# Top-k Hit Ratio for Implicit FeedBack

### Algorithm: Alternating Least Square Algorithm
#### Evaluation: Top-k Hit Ratio
#### Implicit library in python
#### Rail-rocket dataset

ALS makes use of Confidence Matrix and Preference matrix and calculates the User factor and Item factors. Once these factors are generated when the algorithm converges ( after a certain number of iterations (20), we can use their inner product to make the top-k recommendations.

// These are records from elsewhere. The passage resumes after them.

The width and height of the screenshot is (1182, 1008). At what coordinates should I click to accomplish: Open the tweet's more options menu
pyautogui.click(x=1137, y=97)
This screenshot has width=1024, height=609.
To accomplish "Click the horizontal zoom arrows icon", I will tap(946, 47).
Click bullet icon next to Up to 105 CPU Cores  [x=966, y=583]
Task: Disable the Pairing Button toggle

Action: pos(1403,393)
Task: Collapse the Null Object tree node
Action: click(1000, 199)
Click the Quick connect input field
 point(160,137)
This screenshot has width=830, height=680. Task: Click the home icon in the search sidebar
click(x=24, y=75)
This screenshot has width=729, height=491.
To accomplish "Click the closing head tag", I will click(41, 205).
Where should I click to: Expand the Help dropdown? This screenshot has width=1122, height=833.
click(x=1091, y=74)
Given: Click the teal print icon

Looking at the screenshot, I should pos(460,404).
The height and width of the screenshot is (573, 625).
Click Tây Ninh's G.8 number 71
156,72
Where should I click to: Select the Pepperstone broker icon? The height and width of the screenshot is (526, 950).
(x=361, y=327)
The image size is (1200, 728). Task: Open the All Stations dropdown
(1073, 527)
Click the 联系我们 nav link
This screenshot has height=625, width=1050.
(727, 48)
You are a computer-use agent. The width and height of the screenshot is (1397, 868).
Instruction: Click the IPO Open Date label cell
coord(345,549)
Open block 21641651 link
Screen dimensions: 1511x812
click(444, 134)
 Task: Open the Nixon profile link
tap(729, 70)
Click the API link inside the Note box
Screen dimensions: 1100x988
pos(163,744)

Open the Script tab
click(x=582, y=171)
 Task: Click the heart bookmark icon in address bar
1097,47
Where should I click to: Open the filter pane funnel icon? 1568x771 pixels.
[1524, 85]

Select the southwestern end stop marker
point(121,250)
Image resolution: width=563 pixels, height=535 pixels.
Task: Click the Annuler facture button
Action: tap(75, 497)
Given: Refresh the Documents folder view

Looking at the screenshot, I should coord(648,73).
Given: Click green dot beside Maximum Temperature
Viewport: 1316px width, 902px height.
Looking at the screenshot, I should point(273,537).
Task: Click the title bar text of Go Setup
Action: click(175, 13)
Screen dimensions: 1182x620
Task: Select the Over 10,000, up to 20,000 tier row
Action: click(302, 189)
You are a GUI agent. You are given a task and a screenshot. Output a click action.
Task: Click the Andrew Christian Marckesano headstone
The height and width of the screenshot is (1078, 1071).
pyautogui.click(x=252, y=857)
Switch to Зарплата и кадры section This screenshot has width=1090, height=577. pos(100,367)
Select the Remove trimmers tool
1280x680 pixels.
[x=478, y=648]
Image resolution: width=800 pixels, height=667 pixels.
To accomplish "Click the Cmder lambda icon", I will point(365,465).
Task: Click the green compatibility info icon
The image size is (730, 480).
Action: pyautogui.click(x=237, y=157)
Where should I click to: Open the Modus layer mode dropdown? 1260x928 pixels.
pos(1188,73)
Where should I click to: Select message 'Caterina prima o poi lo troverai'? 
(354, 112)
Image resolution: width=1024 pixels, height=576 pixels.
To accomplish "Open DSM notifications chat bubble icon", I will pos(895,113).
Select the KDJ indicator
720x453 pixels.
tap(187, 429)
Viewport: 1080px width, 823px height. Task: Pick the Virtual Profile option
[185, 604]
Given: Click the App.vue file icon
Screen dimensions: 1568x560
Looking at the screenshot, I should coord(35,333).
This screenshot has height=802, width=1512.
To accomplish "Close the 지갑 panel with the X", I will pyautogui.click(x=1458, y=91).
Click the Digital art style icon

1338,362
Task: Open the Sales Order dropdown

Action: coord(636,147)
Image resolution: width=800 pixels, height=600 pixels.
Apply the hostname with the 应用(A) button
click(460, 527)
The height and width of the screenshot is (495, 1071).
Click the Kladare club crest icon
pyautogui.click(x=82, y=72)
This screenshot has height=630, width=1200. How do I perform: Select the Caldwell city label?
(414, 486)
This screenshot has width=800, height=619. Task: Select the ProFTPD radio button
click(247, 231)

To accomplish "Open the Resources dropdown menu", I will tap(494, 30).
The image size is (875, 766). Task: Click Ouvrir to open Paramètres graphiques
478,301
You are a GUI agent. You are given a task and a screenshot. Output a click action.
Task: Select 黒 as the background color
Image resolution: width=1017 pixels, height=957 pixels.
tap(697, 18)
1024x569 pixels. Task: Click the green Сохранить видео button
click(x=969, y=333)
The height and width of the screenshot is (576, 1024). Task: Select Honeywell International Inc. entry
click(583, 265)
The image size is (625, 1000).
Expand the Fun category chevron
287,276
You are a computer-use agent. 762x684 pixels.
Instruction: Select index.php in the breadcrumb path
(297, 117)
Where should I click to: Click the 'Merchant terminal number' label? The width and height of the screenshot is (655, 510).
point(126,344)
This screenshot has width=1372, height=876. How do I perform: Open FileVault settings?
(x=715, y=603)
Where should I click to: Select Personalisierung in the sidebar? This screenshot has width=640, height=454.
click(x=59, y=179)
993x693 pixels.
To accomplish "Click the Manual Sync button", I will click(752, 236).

Preference Matrix: If there is any interaction between user and item, then 1 else 0

Confidence Matrix: Created based on custom logic based on different weights for different user action. Alpha weight used as per the paper to enhance the confidence factor

View: 1, Add: 2, Transaction:3

Iterations = 20

Latent-factor = 200 ( 20 to 200 as per the paper) to split the sparse matrix

K value - 20, 50, 100 ( best result - 100)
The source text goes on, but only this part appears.